藤元健太郎のフロントライン・ドット・ジェーピー

2000年10月12日木曜日

リアルとサイバーを繋ぐ位置情報

(2000年10月、米国版「Wired」の日本版「Hotwired Japan」で掲載されたコンテンツを編集しました)

「i-mode」の成功により,世界に向けて挑戦をするDoCoMoの動きが活発である。AOLもDoCoMoをパートナーとして選んだことで,世界の中でのDoCoMoに対する期待も大きくなってきており,ある意味で世界がモバイルネットサービスの巨大なマーケットを確信したとも言えるだろう。これまで遅れ気味であったWAPをベースにしたモバイルアプリケーションも欧米やアジアなどの日本以外の国でも急激に立ち上がってきている。メールの利用やWebへのアクセスは普通に利用できるようになってきているが,PCでのインターネット利用と大きく異なる技術的特徴として筆者がもっとも注目しているのは「位置情報」である。現在日本ではPHS事業者が基地局のエリアが狭い特性を利用して,位置情報を特定し,場所を知らせたり,その場所の周辺の情報を提供するサービスがスタートしているが,来年か日本でもスタートするIMT-2000はその技術的特性から,携帯電話でもこれまでよりも狭い範囲で位置を特定することができるようになる。さらに,衛星を利用したGPSを組み合わせることも進んでおり,米国国防省が民間利用促進のため,これまでよりも精度を高めていることと,米連邦通信委員会(FCC)が2001年までに米国のすべての携帯電話がGPS機能を搭載することを義務づけた(911-緊急電話に電話があった際に、発信者の位置を迅速に特定するためとなっているが,犯罪等の防止など政府が情報監視をしやすくするためではないかという説もある)ことで,携帯電話は今自分のいる位置情報を発信できるツールになりつつある。こうした動きの中で米国でもアットモーション,フォン・ドットコムやエアフラッシュなどのベンチャーが位置情報をベースにしたサービスやプロダクトを準備しているし,日本でもNTTDoCoMoが三井物産等と共同で「株式会社ロケーション・エージェント」という会社を設立させており,来年にはサービスを開始する予定である。
では位置情報はどのような変化をもたらしてくれるのだろうか。
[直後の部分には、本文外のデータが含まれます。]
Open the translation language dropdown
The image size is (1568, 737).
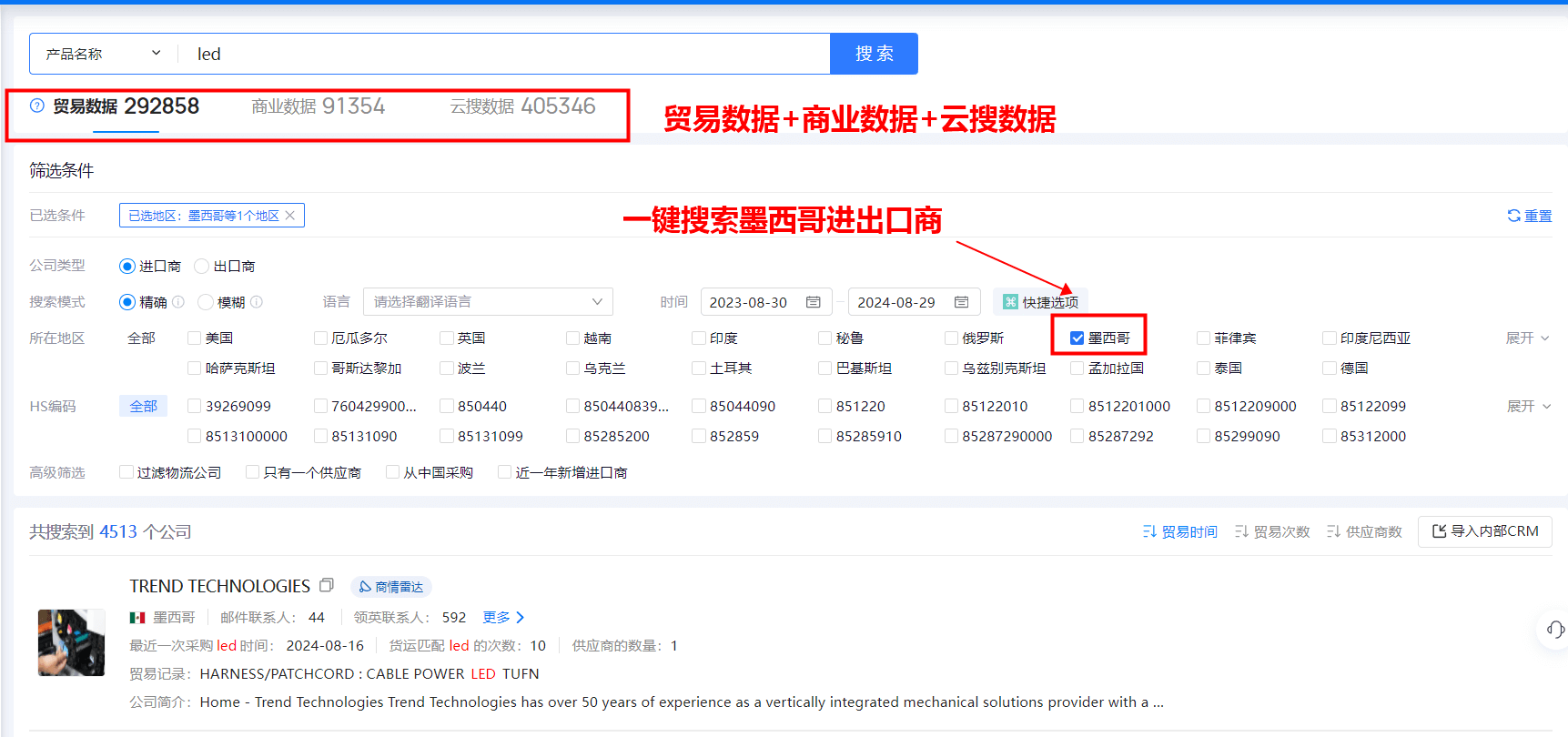(488, 302)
これまでサイバースペース上では様々なビジネスモデルが登場し,自宅や会社の机の上で時間と距離の制約を超えたビジネスへの挑戦がすすんできた。さらにはクリック&モルタルということで実在店舗との連携なども模索されてきているが,携帯電話はリアルタイムで街の中を移動中に「現在の場所」という情報でサイバースペースと繋がることができる。当然自分の位置を知って,地図を表示するということは普通に考えられるが,第三者がこの情報を共有できることでビジネスモデルが多様に広がる。
例えばマクドナルドが周囲500mにいる人にこれから1時間だけ有効なクーポン券を携帯電話に配信する。街の魚屋さんが売れ残った魚を,周辺にいる人に対してオークションする。携帯上でしか場所を教えてない秘密クラブ,3時間前にそこにいた人から,3時間後にそこに来る人にメッセージをとばす,北北西へ向かっている人だけを抽出して「北北西へ進路をとれ」コミュニティを作る等等。当然ナンパも変わる,登録しておいたプロフィールにマッチした人が周囲1km以内に登場した場合に知らせることも可能になるだろう。位置情報の登場は確実に現実世界のビジネスを大きく変化させる第一歩となることは間違いないし,声をかける勇気の無いあなたでもサイバースペース経由で目の前の美女にナンパができるようになる第一歩にもなるのかもしれない。